TAs’ pay was restructured in many English regions two years ago, meaning that some staff have already experienced significant wage reductions. The proposed changes mean that these staff will have a further reduction of up to £200 per month in Durham.

Across the country, the vast bulk of TAs had a major overhaul in their conditions in 2012. This resulted in a new pay and grading system which imposed term-time-only payments, as well as a loss of special needs allowances for TAs working with vulnerable and complex children. These were all imposed with the full complicity of the unions.
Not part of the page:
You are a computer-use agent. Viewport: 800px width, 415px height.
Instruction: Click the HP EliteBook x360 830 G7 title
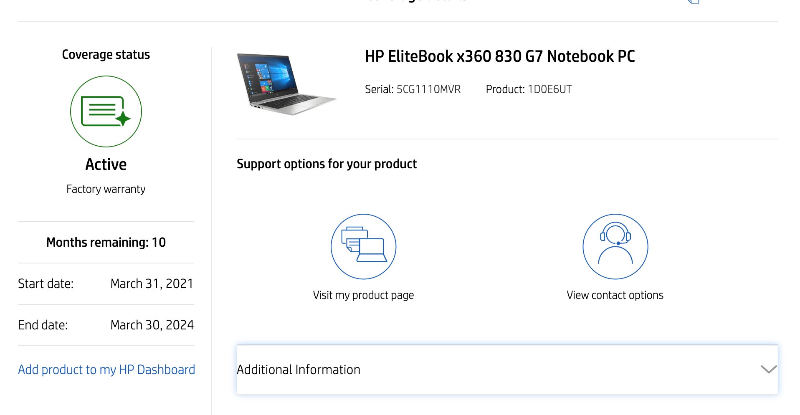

The cuts to education budgets, as a product of the imposition of austerity, is seeing thousands of TAs losing their jobs or confronting a major reduction in their hours. An example of the scale of cuts on the agenda is in the London borough of Newham—also Labour-run—where an estimated 500 teachers and 1,000 teaching assistants could lose their jobs over the next five years because of cuts, with a 17 percent shortfall in education funding.

In order to take up a struggle against the devastation being wrought, TAs must break from the unions who are acting as an arm of big business. No confidence can be placed in placed in Unison leading a struggle as they have proven consistently their aim is to stifle and suppress opposition.

The fight of the Derby and Durham TAs reveals a renewed spirit of struggle and defiance against austerity that exists more broadly throughout the country. However, due to the role of Labour and the trade unions in carrying out the imposition of these attacks this willingness to fight has no progressive outlet.

TAs and other local government workers are in struggle against Labour-run authorities, under conditions in which the party has just re-elected its nominally “left” leader, Jeremy Corbyn, for a second time. Corbyn has not once opposed the attacks being imposed by Labour councils. Rather, at Labour’s September conference at which his victory was announced, a policy motion was passed insisting that Labour councils could not set “illegal budgets,” i.e., budgets challenging the cuts demanded by the central Conservative-run government.

Teaching assistants must organise meetings in every school, independently of the trade unions, to discuss the implications of the cuts in education, and organise rank-and-file committees in defence of public education. TAs must link their campaign to broader sections both within the education sector, and other sections of workers and youth, including those in the National Health Service in a unified offensive against austerity.